→ **Supplied passage**:
* * * * * * *

The scandal comes during the Mid-Autumn Festival and has dampened enthusiasm for giving and consuming mooncakes, a traditional seasonal snack.
Regulators are examining the extent to which the substandard oil has been exported to Hong Kong, Macau and mainland China. Hong Kong’s Center for Food Safety said Maxim’s Cakes, a prominent retailer in the Chinese city, had removed from its shelves pineapple cakes made from oil from a Taiwan manufacturer implicated in the scandal.
On Sept. 1 the police raided a factory in southern Taiwan that is accused of producing hundreds of tons of oil that had been recycled from restaurant waste and slaughterhouse byproducts. Another company, Chang Guann, bought and reprocessed the tainted material into 782 tons of oil. Of that, 645 tons of oil were sold widely around Taiwan, with 236 tons recovered thus far, officials from the Taiwanese Food and Drug Administration said Saturday. Some of the unrecovered oil may have already been consumed, they acknowledged.
In recent years illegally recycled oil has emerged as a serious food safety concern in China, wher it is known colloquially as “gutter oil.” The substance is dangerous not just because of poor sanitation associated with illegal recycling operations, but because reused oil can contain carcinogens such as benzopyrene and aflatoxin.

* * * * * * *

→ **Extracted data**:
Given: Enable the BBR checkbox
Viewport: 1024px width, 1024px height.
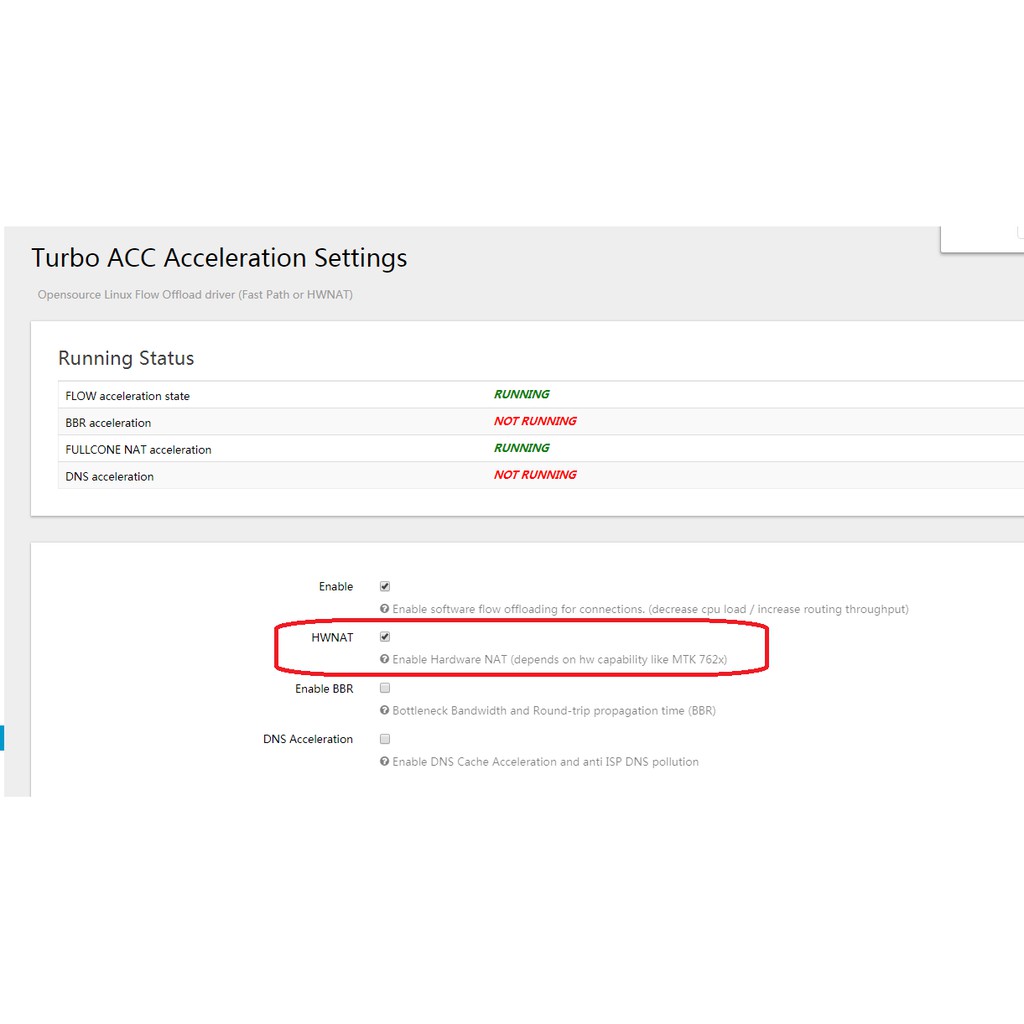Looking at the screenshot, I should point(385,688).
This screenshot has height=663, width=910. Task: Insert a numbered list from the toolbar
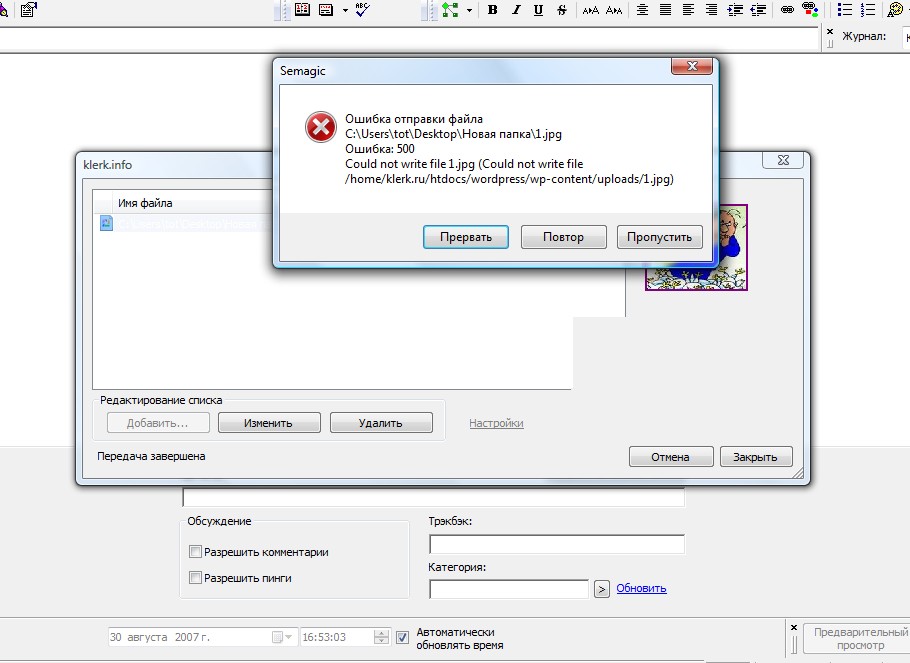[x=868, y=10]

* * * * * * *

→ **Task set**:
A. Which companies and agencies are named in the article on Taiwan's tainted cooking oil scandal? List each one.
B. According to the article on Taiwan's tainted oil scandal, how many tons of the oil sold around Taiwan had been recovered as of Saturday?
C. Write the next paragraph of the article on Taiwan's tainted oil scandal, picking up after its final sentence.

→ **Replies**:
A.
- Hong Kong's Center for Food Safety
- Maxim's Cakes
- Chang Guann
- Taiwanese Food and Drug Administration

B. 236 tons.

C.
So far no cases of illness have been associated with the recycled oil scandal in Taiwan. Yeh Ming-kung, the director of the Food and Drug Administration, said Saturday that there was no immediate health risk from the oil, but the authorities have promised further testing amid criticism from consumers in Taiwan that they are playing down the threat.
Prime Minister Jiang Yi-huah of Taiwan had called for all products known to be made with the tainted oil to be removed from store shelves by Sunday. A day earlier the Food and Drug Administration said about 167 tons of food items had been recovered, including instant noodles, cookies and dumplings.